Do you think it is beneficial for Australia to repeatedly send spy aircraft/ships next to its biggest trading partner that is well over 4000 km away and have no interest in attacking it?
Maybe not, but it had to do it back in 2017.
I've listened to Kevin Rudd talk about this multiple times. China tried to persuade Australia not to pick America. But as we know, that would be impossible given the history between the two countries.
If you wonder see why Australia turned so hard against China, just see what John Mearsheimer had to say.
https://www.afr.com/policy/foreign-affa ... 729-p52bqc

Yes, you are right I’m very sceptical of China and its intentions both militarily and diplomatically.

You do realise that the RAAF have been conducting maritime awareness patrols throughout the SCS since 1980?

tphuang wrote:
btw, this logic applies to New Zealand also.


Now you have done it, you will upset Jacinderella with that comment.

https://www.youtube.com/watch?v=HynsTvRVLiI
 
tphuang
Posts: 7379
Joined: Tue Mar 14, 2017 2:04 pm

Re: Chinese J-16 cut across RAAF P-8A Poseidon

Wed Jul 06, 2022 10:56 pm

LyleLanley wrote:
tphuang wrote:
This is my last comment on this issue, since this is getting nowhere...Australia was try to do something illegal in the eyes of PLA and got stopped. Different from Canada, who was just conducting regular spy mission.


Emphasis mine.

Please take note that when you argue a point using written words then your written words must be very precise. Imprecise words and "similar" phrases detract from the validity of your point, expose the flaws in your argument, or back you into a logical trap.

Example: you may think "spy mission" is the same thing as "reconnaissance mission", but they are two distinctly different things under international law: one is illegal, the other is not. One is punishable by death in many countries. The other is not.


I apologize if that is offensive. I was only trying to say that Canadian encounter and Australian encounter should be not grouped as one.

stratable wrote:
@ LyleLanley, there is no point arguing with an obvious propaganda account. *shrug*


I have over 5 years of history on this forum and over 7000 posts. 99% of them have nothing to do with defense issues. Before you attack me personally, please do consider that there is a huge difference between having a different view vs being a propaganda account. There are many fellow posters on civil aviation forum that can vouch regular correspondence with me over many years.

Calling me a propaganda account is extremely offensive.
 
MohawkWeekend
Posts: 2782
Joined: Tue Jan 08, 2019 2:06 pm

Re: Chinese J-16 cut across RAAF P-8A Poseidon

Thu Jul 07, 2022 6:53 pm

I think you touched upon a raw nerve with most Anet readers.
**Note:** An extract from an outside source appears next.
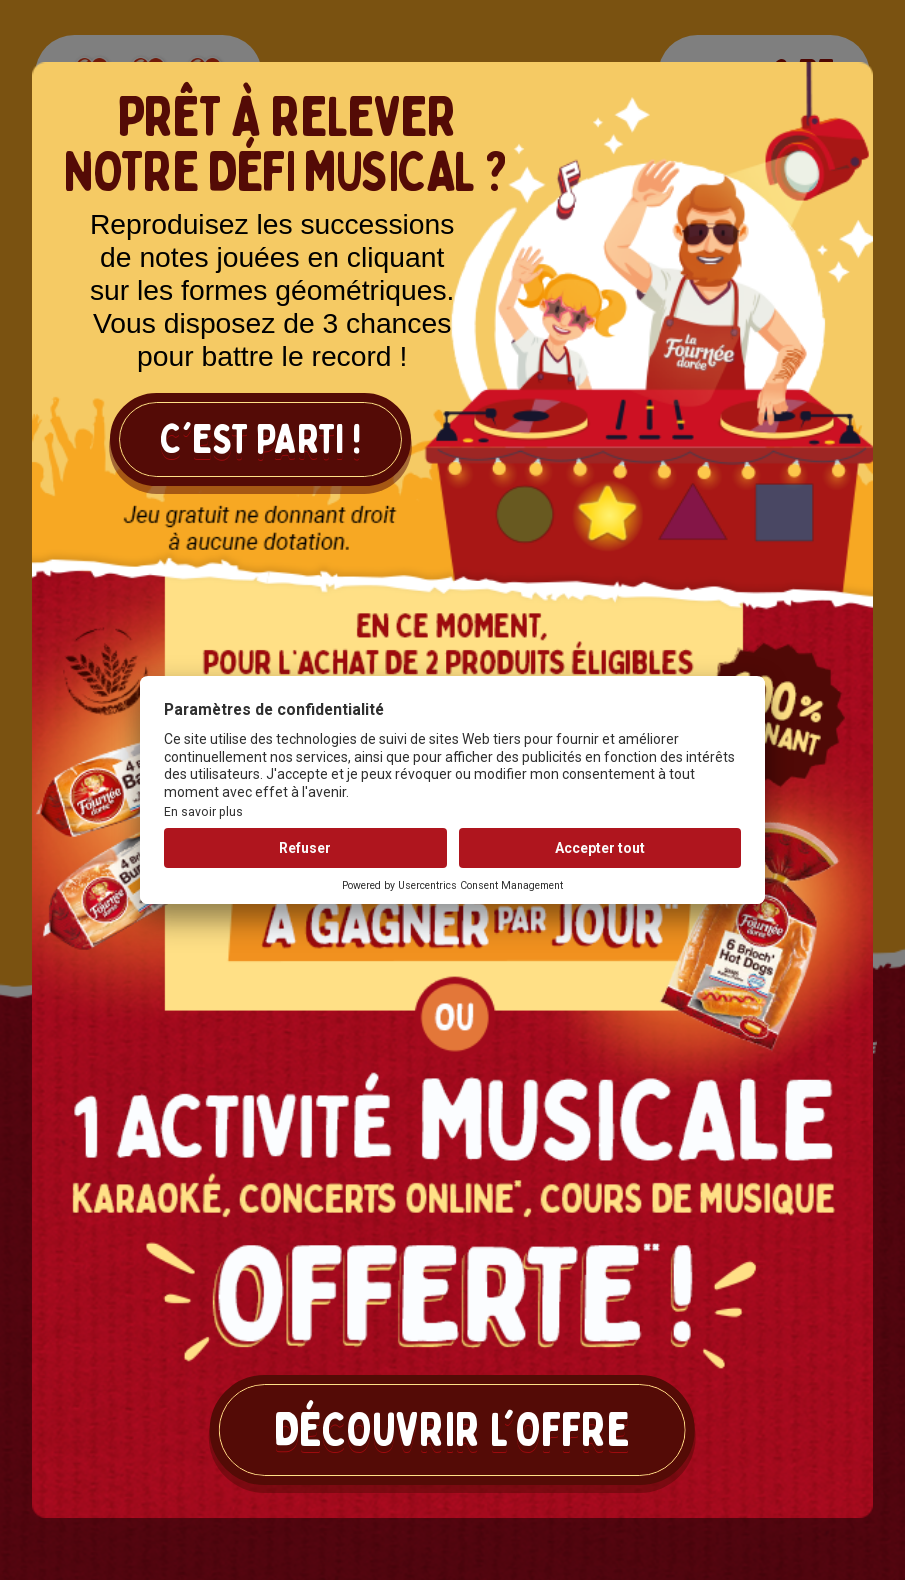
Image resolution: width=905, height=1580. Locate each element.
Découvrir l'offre (452, 1430)
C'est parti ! (260, 439)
IMO , many see the PRC as a 21st Century version of Imperial Japan - just waiting to even the score for all the past wrongs it feels have been done to it.

Just today, MI-5 and the FBI state that the PRC is the biggest threat to the United States and Europe. And this is with Russia threatening to first strike nuke both the US and the UK on a daily basis.

"The FBI and MI5 gave an unprecedented joint warning on threats from China, and said the UK disrupted a cyberattack on 'critical' aerospace firms".
https://www.businessinsider.com/uk-us-s ... ess-2022-7
 
User avatar
LyleLanley
Posts: 853
Joined: Wed Dec 18, 2019 9:33 pm

Re: Chinese J-16 cut across RAAF P-8A Poseidon

Thu Jul 07, 2022 10:56 pm

tphuang wrote:
i apologize if that is offensive. I was only trying to say that Canadian encounter and Australian encounter should be not grouped as one.


You’re alright. To make my point even more, “offensive” wouldn’t be the word to use. Even “annoyed” would be strong. I was just wanting you to know there’s a distinction between spy and reconnaissance in order for your argument (even though I disagree) to be communicated more clearly.